我正在学习使用Tensorflow和Keras进行深度学习。我想制作COBOW模型或Word2Vec模型。即使我创建了一个简单的COBOW模型,我也不知道如何使用Embedding Layer
。
我试图更改嵌入层的参数,但仍然不知道如何在COBOW模型中使用。
import tensorflow as tf
from tensorflow.keras.layers import Dense, Flatten, Layer, Dot
from tensorflow.keras import Model
from tensorflow.keras.models import Sequential
class SimpleCBOW(Layer):
def __init__(self, vocab_size, hidden_size):
super(SimpleCBOW, self).__init__()
self.V, self.H = vocab_size, hidden_size
print((self.V, self.H))
def build(self, input_shape):
self.W_in = self.add_weight(
name='W_in',
shape=[self.V, self.H],
initializer='random_normal',
trainable=True,
dtype=tf.float32,
)
self.W_out = self.add_weight(
shape=[self.H, self.V],
initializer='random_normal',
trainable=True,
dtype=tf.float32,
)
super().build(input_shape)
def call(self, contexts):
self.h0 = tf.matmul(tf.cast(contexts[:, 0], tf.float32), self.W_in)
self.h1 = tf.matmul(tf.cast(contexts[:, 1], tf.float32), self.W_in)

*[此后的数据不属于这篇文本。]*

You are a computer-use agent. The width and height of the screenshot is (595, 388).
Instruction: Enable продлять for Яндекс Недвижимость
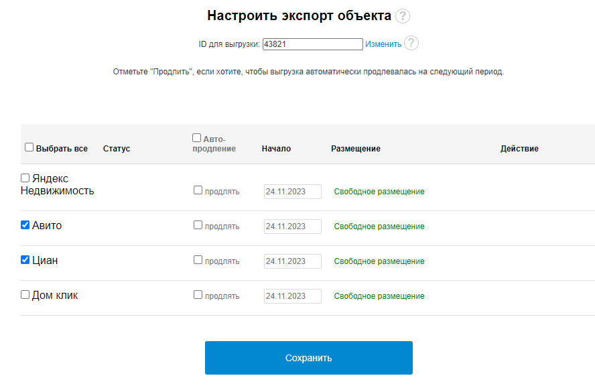click(x=198, y=190)
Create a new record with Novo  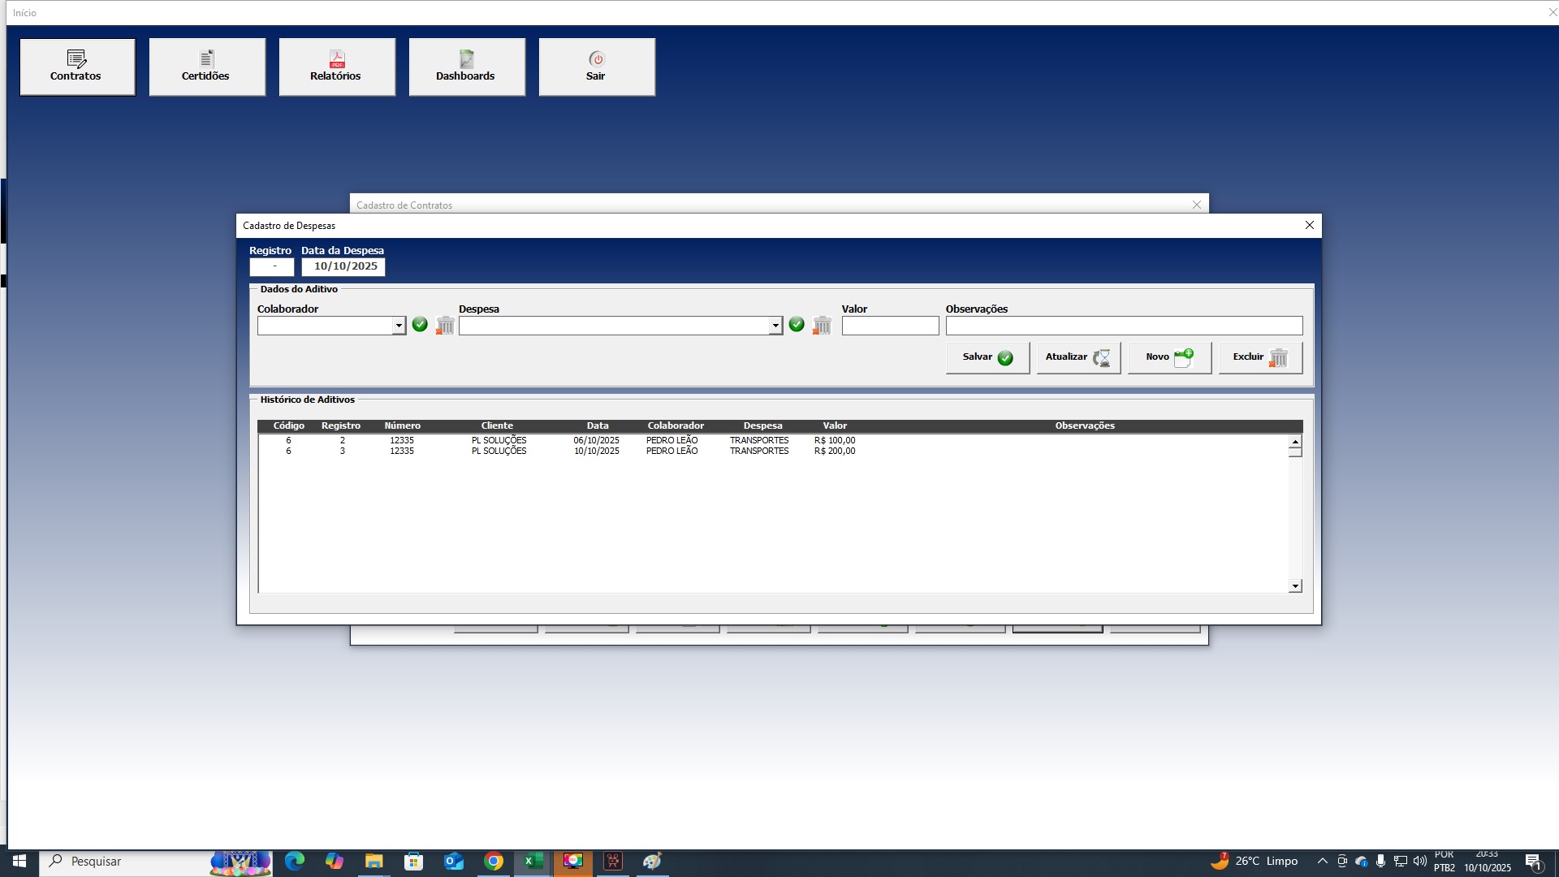1169,357
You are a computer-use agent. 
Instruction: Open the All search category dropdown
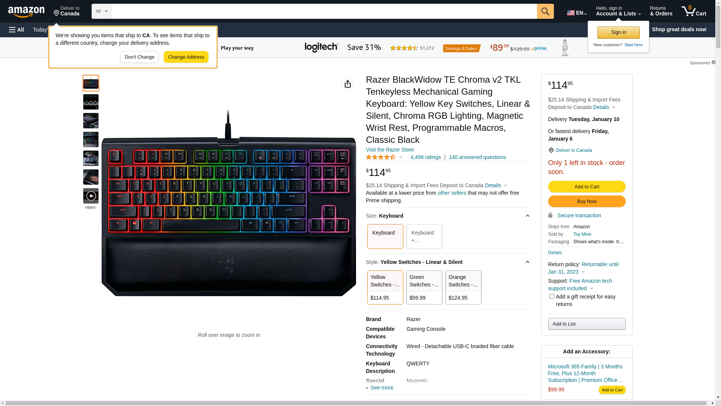101,11
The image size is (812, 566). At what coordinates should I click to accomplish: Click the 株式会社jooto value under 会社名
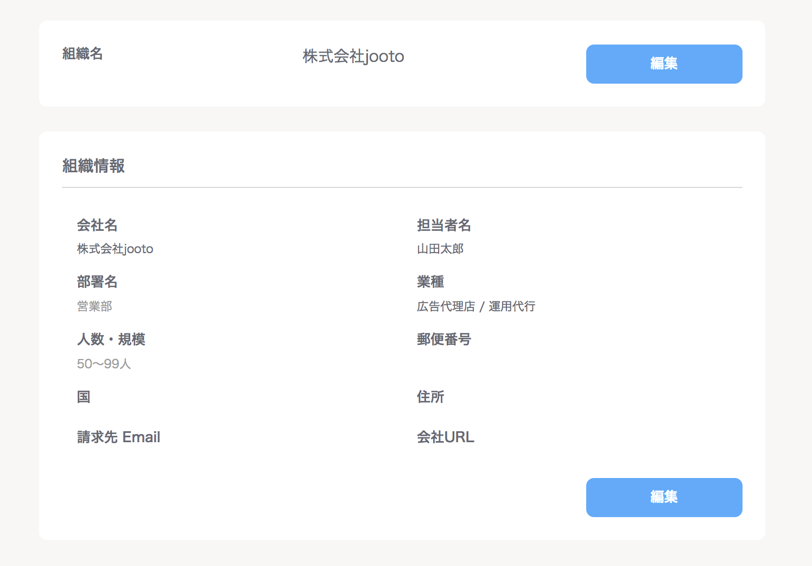[115, 249]
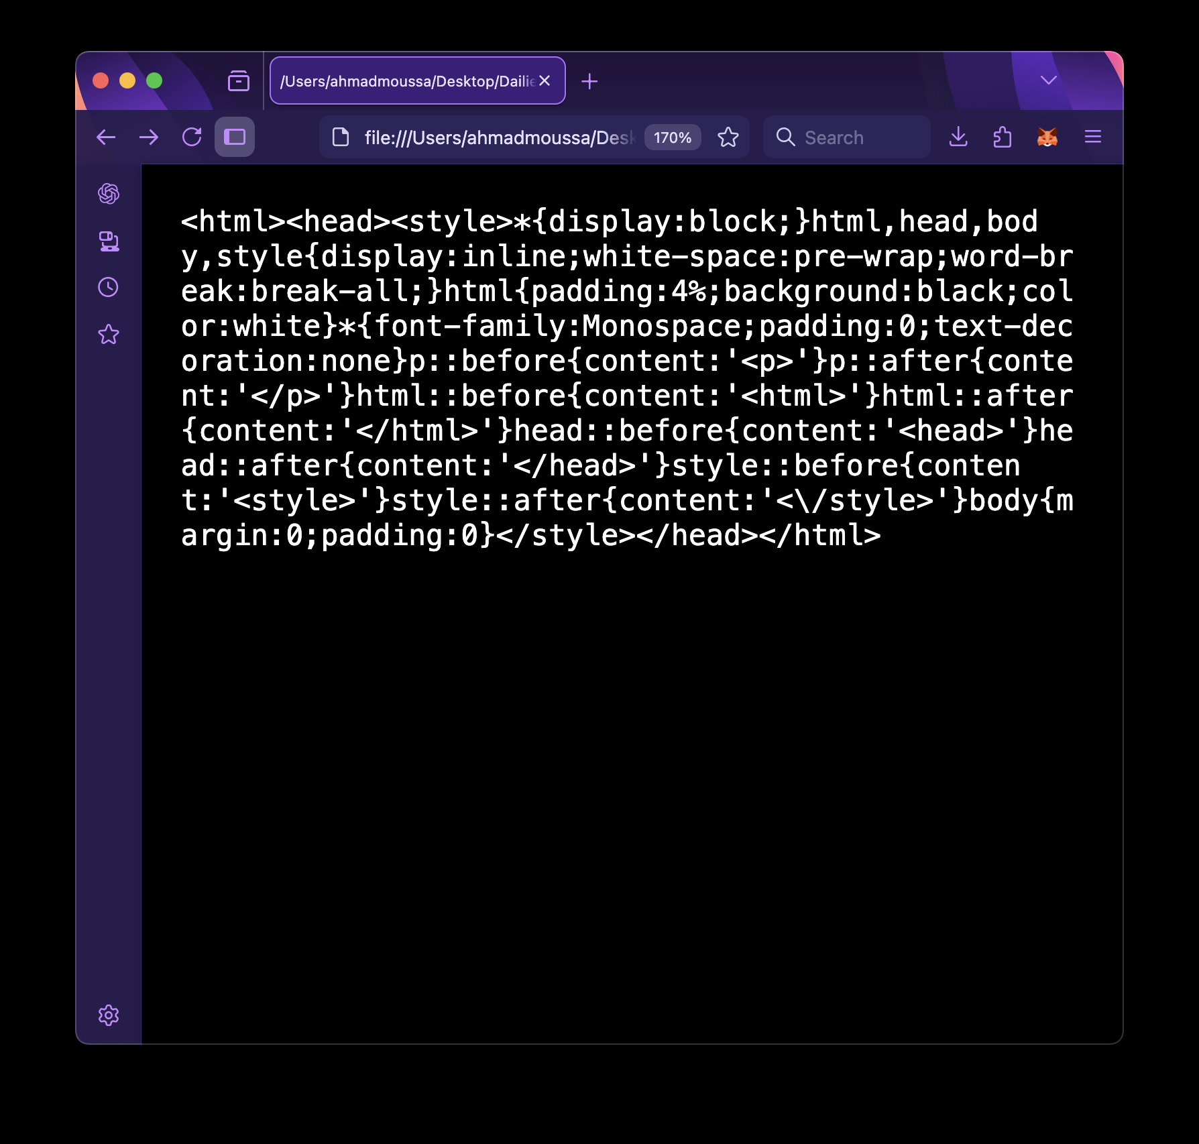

self.h = ((self.h0 + self.h1) * 0.5)
self.score = tf.matmul(self.h, self.W_out)
return self.score
import tensorflow as tf
from tensorflow.keras.layers import Dense, Flatten, Conv2D, MaxPooling2D, Dropout, Softmax, Embedding
from tensorflow.keras.models import Sequential
from simple_cbow import SimpleCBOW
import sys
import numpy as np
from util import preprocess, create_contexts_target, convert_one_hot, most_similar
window_size = 1
hidden_size = 5
batch_size = 3
max_epoch = 1000
text = 'You say goodbye and I say hello.'
corpus, word_to_id, id_to_word = preprocess(text)
vocab_size = len(word_to_id)
contexts, target = create_contexts_target(corpus, window_size)
target = convert_one_hot(target, vocab_size)
contexts = convert_one_hot(contexts, vocab_size)
cbow = SimpleCBOW(vocab_size, hidden_size)
tensorboard_callback = tf.keras.callbacks.TensorBoard(log_dir='logs/mnist')
model = Sequential([
Embedding(....)
cbow,
Softmax()
])
optimizer = tf.keras.optimizers.Adam()
model.compile(
optimizer=optimizer,
loss='categorical_crossentropy',
metrics=['accuracy']
)
print('contexts:', np.shape(contexts[:, 0]))
model.fit(
contexts,
target,
epochs=max_epoch,
callbacks=[tensorboard_callback],
)
word_vecs = cbow.get_weights()[0]
for word_id, word in id_to_word.items():
print(word, word_vecs[word_id])
我需要使用“嵌入层”来减小矢量的尺寸。